SpaceX Plans to Build BFR Big Falcon Rocket in Los Angeles

SpaceX Plans to Build BFR Big Falcon Rocket in Los Angeles

SpaceX is going to build its BFR (Big Falcon Rocket) spaceship with a new capacity in Los Angeles, Mayor Eric Garcetti declared on April 16. SpaceX’s founder and CEO, Elon Musk, has claimed that the BFR may also send humans to the moon, launch satellites to low Earth orbit, clean up orbital debris and move passengers around Earth at record speeds. Space.com mentioned “The company plans to use this ambitious new vessel, whose acronym name stands for “Big Falcon Rocket” (or a less-family-friendly version of that name) to send people to Mars by 2024 and set up a colony on the Red Planet within the next 50 to 100 years.” “Officially announcing that SpaceX will start production development of the Big Falcon Rocket in the Port of Los Angeles!
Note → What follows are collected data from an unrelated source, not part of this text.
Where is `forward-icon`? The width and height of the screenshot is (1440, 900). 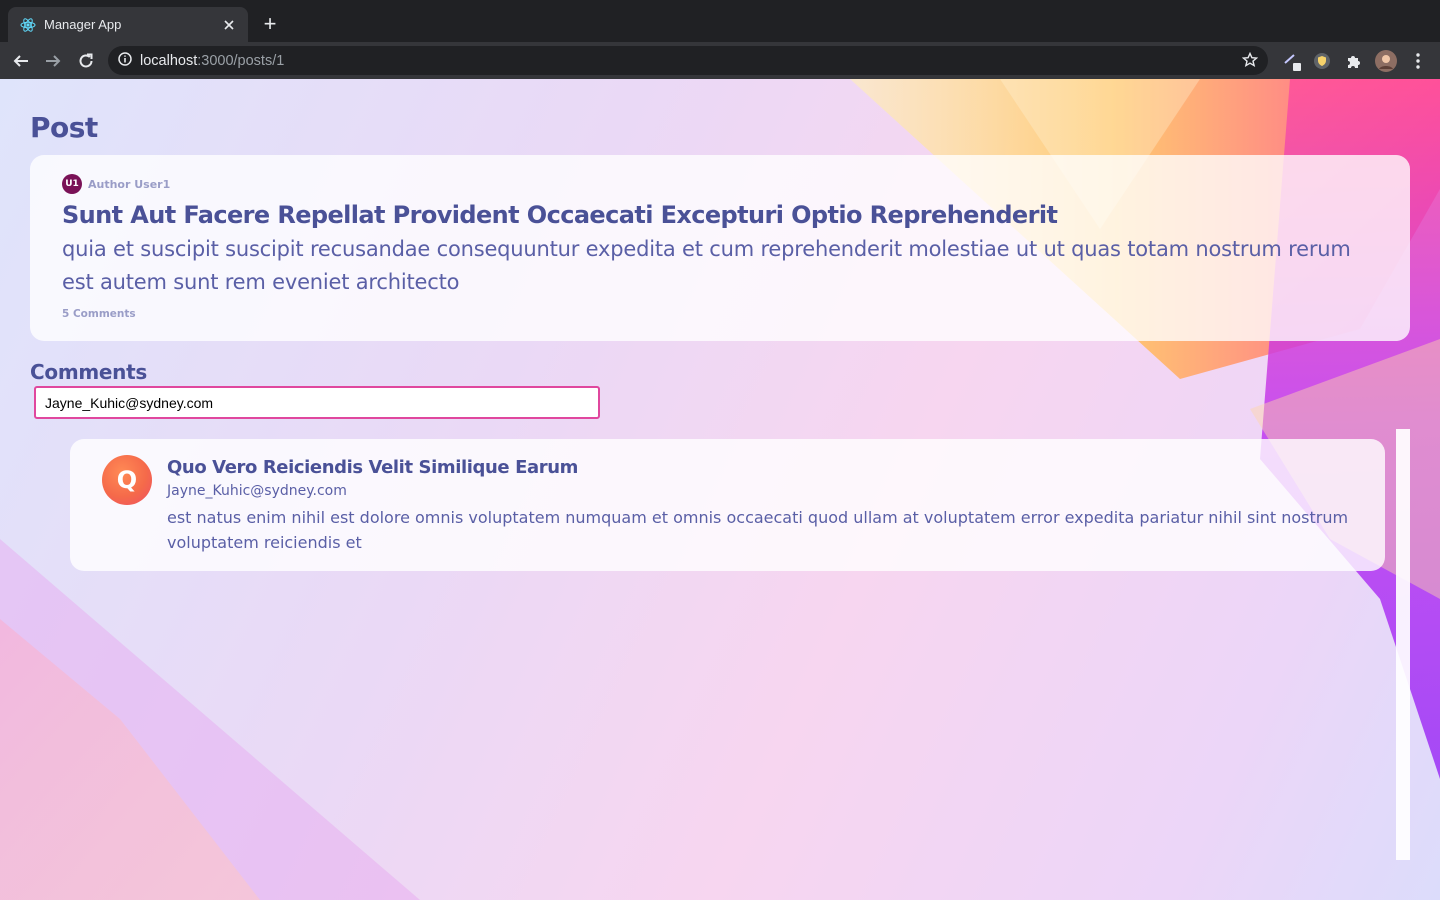
forward-icon is located at coordinates (53, 61).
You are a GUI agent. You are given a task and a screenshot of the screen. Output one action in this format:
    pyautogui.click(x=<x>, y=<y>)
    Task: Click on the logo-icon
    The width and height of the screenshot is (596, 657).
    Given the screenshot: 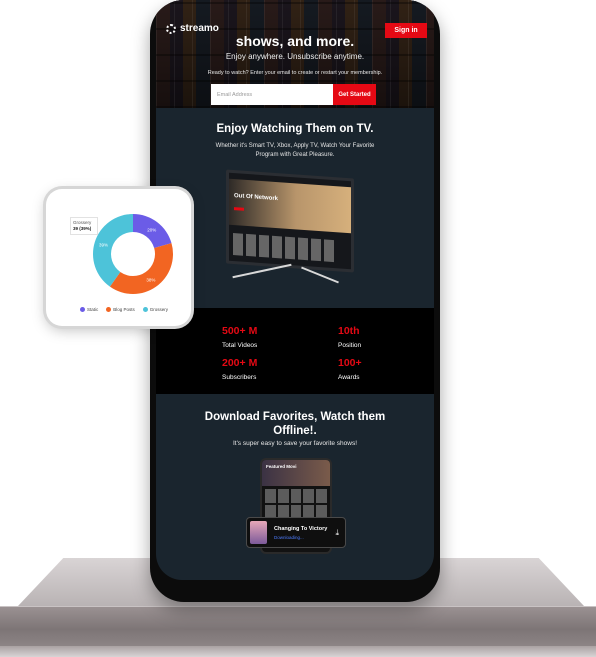 What is the action you would take?
    pyautogui.click(x=171, y=28)
    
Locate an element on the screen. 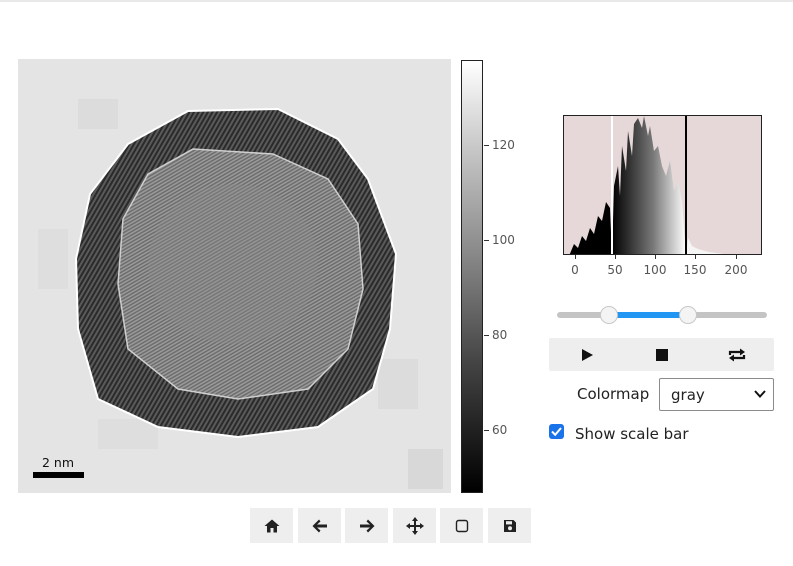  top-divider is located at coordinates (396, 1).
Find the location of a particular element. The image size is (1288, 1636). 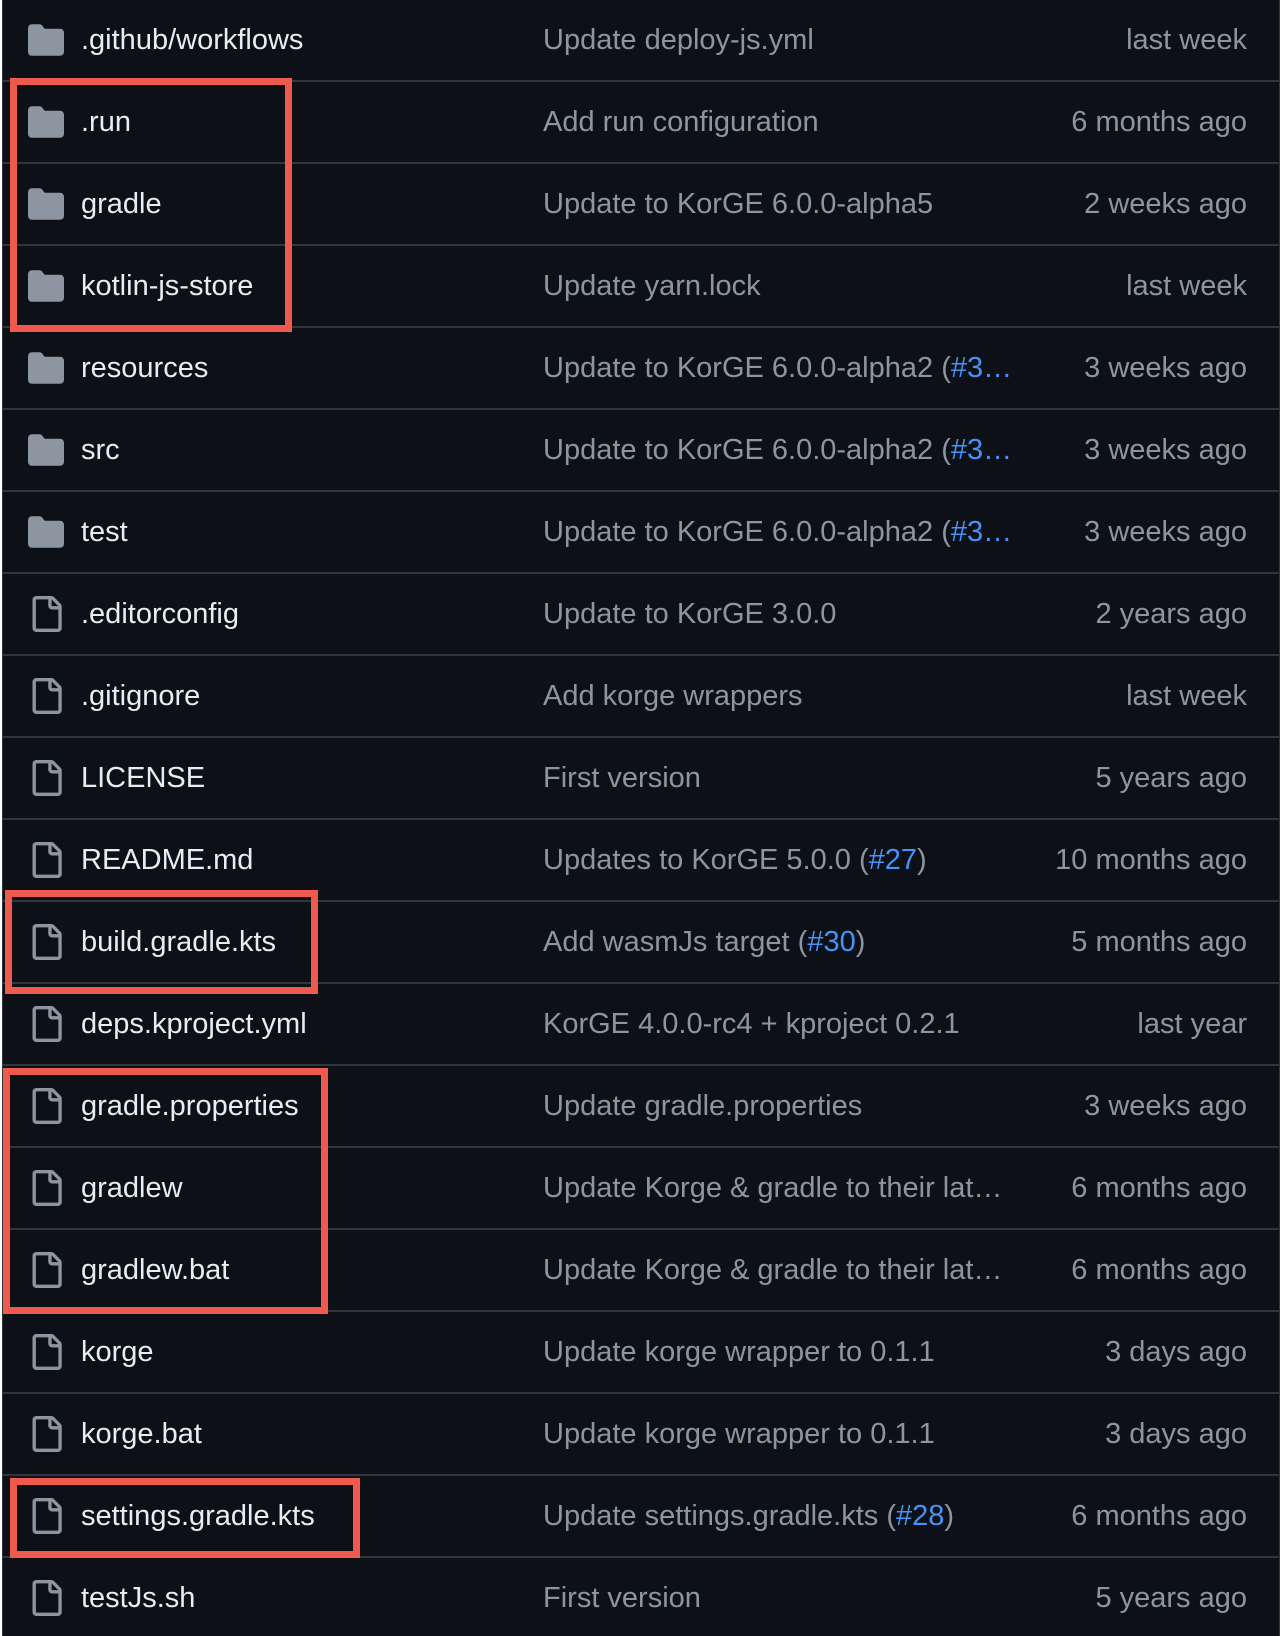

file-row: .run Add run configuration 6 months ago is located at coordinates (641, 123).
This vehicle holds the promise of taking humanity deeper into the cosmos than ever before,” Garcetti tweeted after his State of the City address. SpaceX decided to open up a new capacity in the Port of Los Angeles, located roughly 20 miles (32 kilometers) south of the company’s headquarters in Hawthorne, California. According to the space.com documents posted online by Los Angeles Board of Harbor Commissioners, SpaceX’s new site takes up about 18 acres (7.3 hectares) on Terminal Island, a small industrial zone between the San Pedro neighborhood of Los Angeles and the city of Long Beach, California. “SpaceX has called the Port of Los Angeles home to our west coast recovery operations since 2012 and we truly appreciate the City of Los Angeles’ continued partnership,” Gwynne Shotwell, SpaceX’s president and chief operating officer, said in a statement. She also added “As announced today by Mayor Garcetti, the Port will play an increasingly important role in our mission to help make humanity multi-planetary as SpaceX begins production development of BFR — our next generation rocket and spaceship system capable of carrying crew and cargo to the moon, Mars and beyond”.